> _Task instructions_: Set down every line from the one with "You are a computer-use" to the end of the entries, both ends included, exactly as it reads and without pictures.

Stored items
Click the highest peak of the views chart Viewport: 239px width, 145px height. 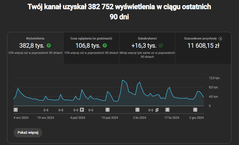click(122, 80)
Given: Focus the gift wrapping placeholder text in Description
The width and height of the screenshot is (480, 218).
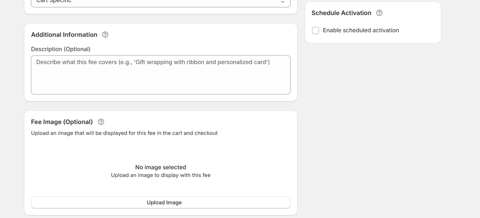Looking at the screenshot, I should [x=153, y=62].
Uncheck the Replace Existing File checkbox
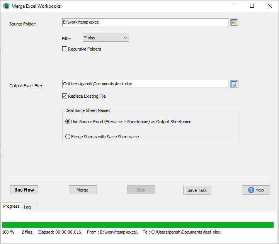Image resolution: width=279 pixels, height=244 pixels. pos(65,96)
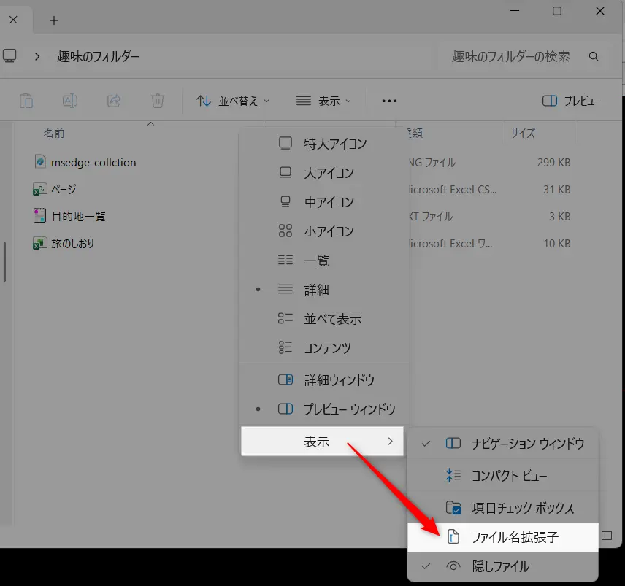625x586 pixels.
Task: Click the プレビュー button
Action: coord(573,101)
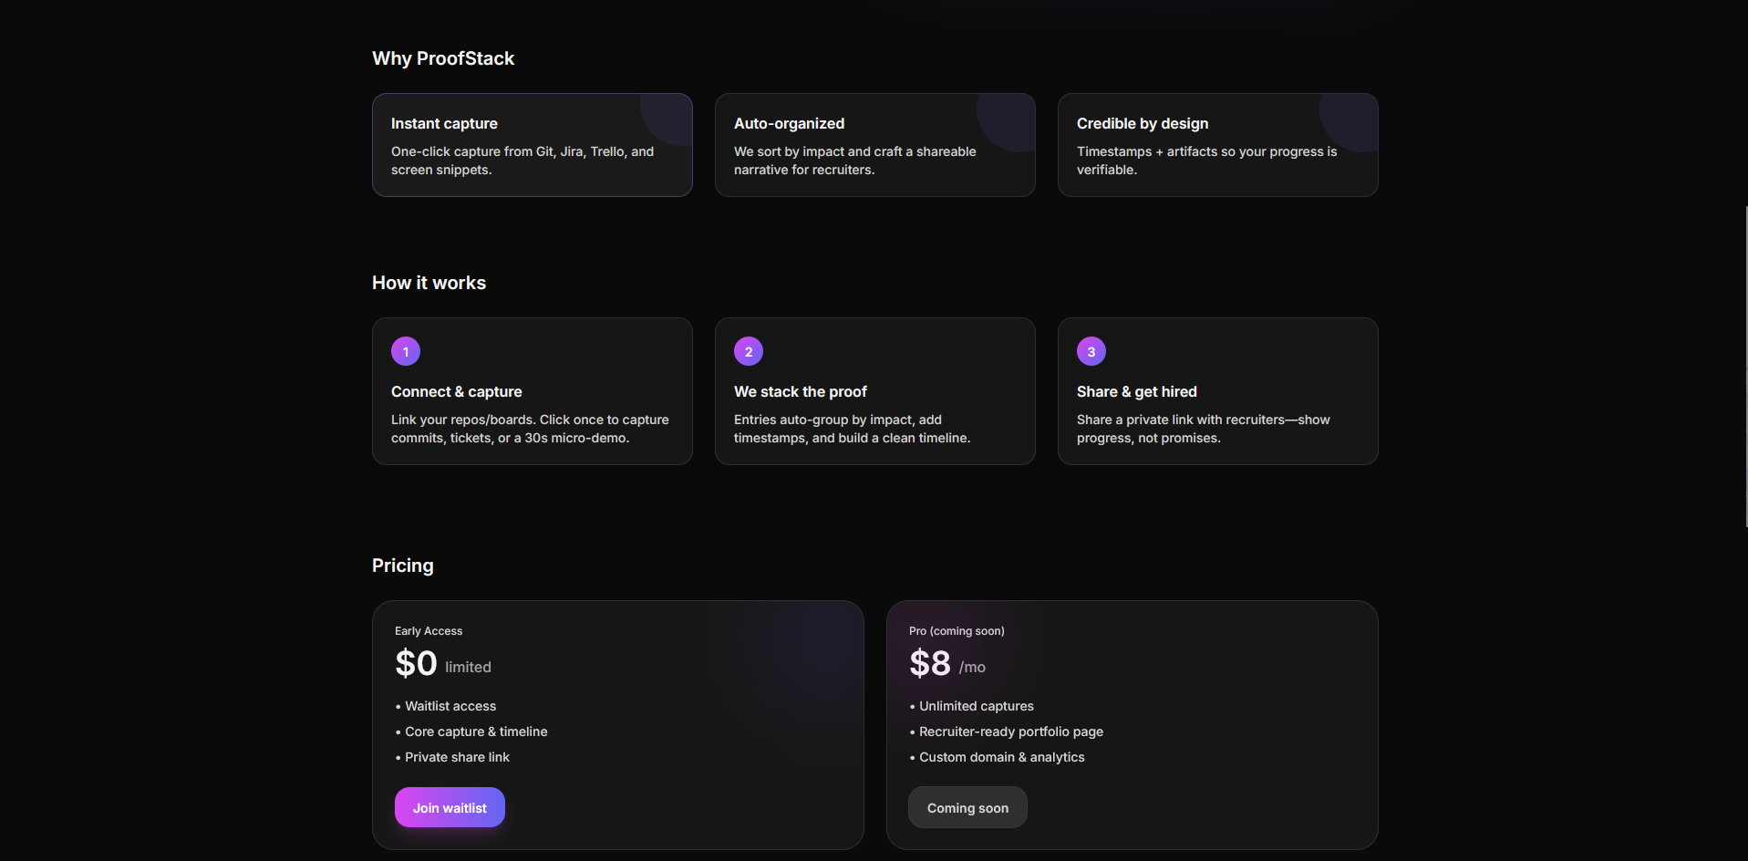
Task: Select the Pro pricing plan card
Action: (1132, 724)

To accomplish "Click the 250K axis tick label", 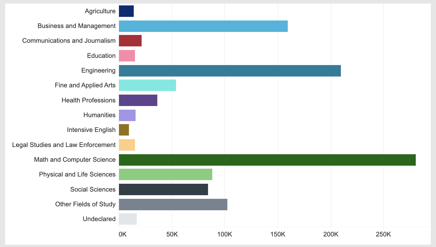I will [383, 234].
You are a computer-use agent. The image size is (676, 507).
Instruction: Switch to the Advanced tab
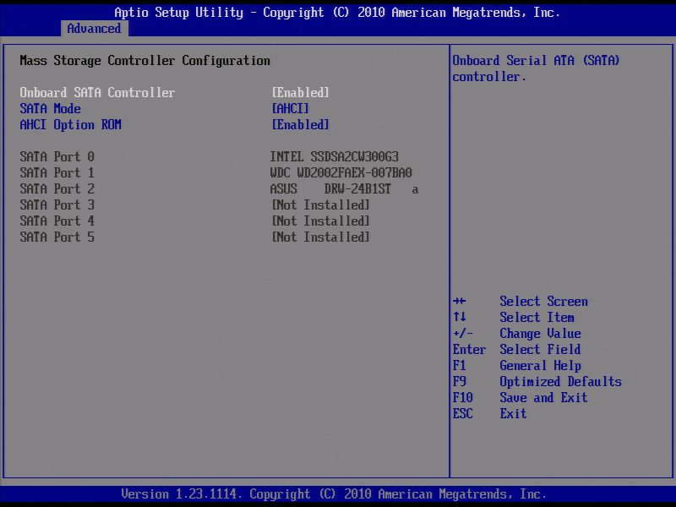[94, 28]
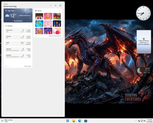Screen dimensions: 153x123
Task: Launch File Explorer from taskbar
Action: point(74,121)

> _Response_:
You are a computer-use agent. The image size is (676, 507).
Instruction: Switch to the Advanced tab
[94, 28]
Screen dimensions: 153x123
Task: Launch File Explorer from taskbar
Action: point(74,121)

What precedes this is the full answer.